> Document text
----------------

Sixth, it doesn’t take much imagination to visualize how the world might look if selected non-Europeans had been bequeathed the foregoing advantages.  Genghis Kahn might have gone on from conquering much of China and Asia Minor to crossing the Atlantic to conquer another continent and name it Mongolia instead of America, the Comanche might have conquered the same continent and butchered and enslaved other tribes, Shiites might have had the wherewithal to obliterate Sunnis in the Middle East and Arabia, natives of the Congo might have enslaved Belgians instead of vice versa, all of Europe might have been conquered by Arabs and enslaved, and such African tribes as the Hutus, Tutsis, Boko Haram, Bantu, Zulus, and Xhosas might have finally exhausted themselves from killing each other, as the Europeans have, and formed an African union of liberal democracies with a common market and currency.

Conclusion

It seems that the more Americans with college degrees, the more that Americans see themselves as victims, the more they uphold the taboo of comparisons, and the more fragile they are.  At the same time, the demonization of other people hasn’t declined but has shifted from former groups to new groups, thus continuing the cycle of recrimination and social discord.

----------------

> Supplied information
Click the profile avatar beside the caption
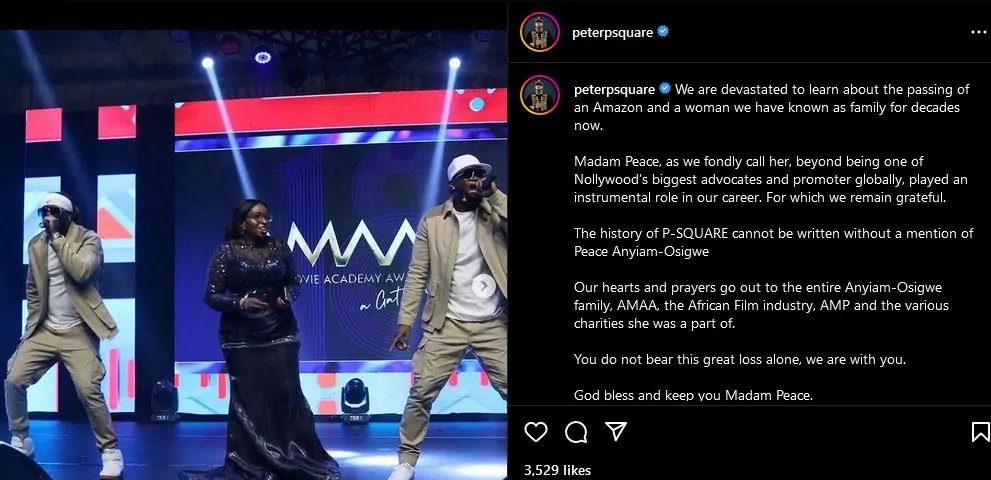 point(540,95)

----------------

> Problems
1: Translate this sentence from the essay excerpt into Spanish: "At the same time, the demonization of other people hasn’t declined but has shifted from former groups to new groups, thus continuing the cycle of recrimination and social discord."
2: Return, verbatim, the part of the essay excerpt that opens with the words containing "It seems that" and closes with "and social discord.".

> Per-task outputs
1: Al mismo tiempo, la demonización de otras personas no ha disminuido, sino que se ha desplazado de grupos anteriores a grupos nuevos, perpetuando así el ciclo de recriminación y discordia social.

2:
It seems that the more Americans with college degrees, the more that Americans see themselves as victims, the more they uphold the taboo of comparisons, and the more fragile they are.  At the same time, the demonization of other people hasn’t declined but has shifted from former groups to new groups, thus continuing the cycle of recrimination and social discord.